EXTRAIT DE TEXTE:
╭──

2/ Concernant la lutte contre l'expansion terroriste, voici quelques mesures que nous suggérons pour 2015: a) les états africains directement touchés par ce fléau, pourraient contracter avec des société militaires privées (SMP) pour bénéficier de leur expérience et de leur équipement bien souvent supérieur à celui de leurs forces de sécurité. Ces SMP étant tenus par une obligation de résultat se chargeront de faire reculer considérablement ou alors d'éradiquer la menace terroriste. b) l'implication accrue des services de renseignement occidentaux est nécessaire pour la localisation et la surveillance de ces mouvements terroristes. La mobilisation de drones dans cette implacable lutte est primordiale. c) la création d'unités d'élites spécialisées, dans la lutte anti-terroriste est nécessaire dans tous les pays frontaliers avec les pays agressés. Ces unités bénéficieraient de l'expérience occidentale en la matière. d) la mise en place de cellule de veille et d'alerte communautaires dans toutes les villes et villages des pays directement touchés, serait très utile pour anticiper les agressions. e) Le pré-positionnement d'unités militaires dans les pays concernés avec des bases avancées, pourrait contribuer à combattre plus efficacement la menace terroriste.

╰──

CONSIGNE: Prolongez le texte sur la lutte contre l'expansion terroriste en reprenant juste après sa dernière phrase.

DONNÉES ENREGISTRÉES:

╭──

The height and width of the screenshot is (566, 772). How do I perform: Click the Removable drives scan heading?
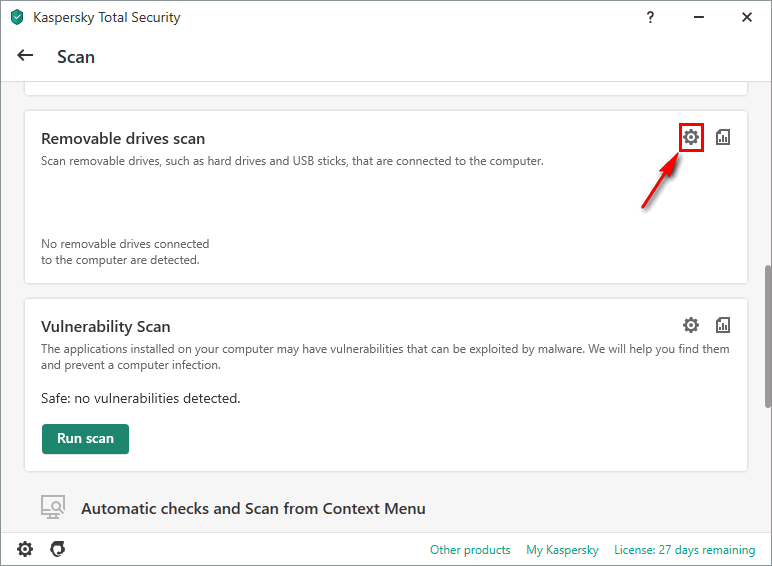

╰──

RÉSULTAT ATTENDU:
3/ Pour ce qui est des tensions pré-électorales liées aux différents scrutins présidentiels, nous préconisons ce qui suit pour chaque pays concerné: a) la signature d'une charte d'acceptation de l'alternance démocratique par tous les partis politiques, pour réitérer leur respect du jeu démocratique. b) la signature d'une charte d'inviolabilité de la constitution par tous les acteurs politiques, pour prévenir toute violence anticonstitutionnelle. c) l'appui de l'ONU ou de l'UA dans le suivi du processus pré-électoral et électoral par l'installation de missions de surveillance.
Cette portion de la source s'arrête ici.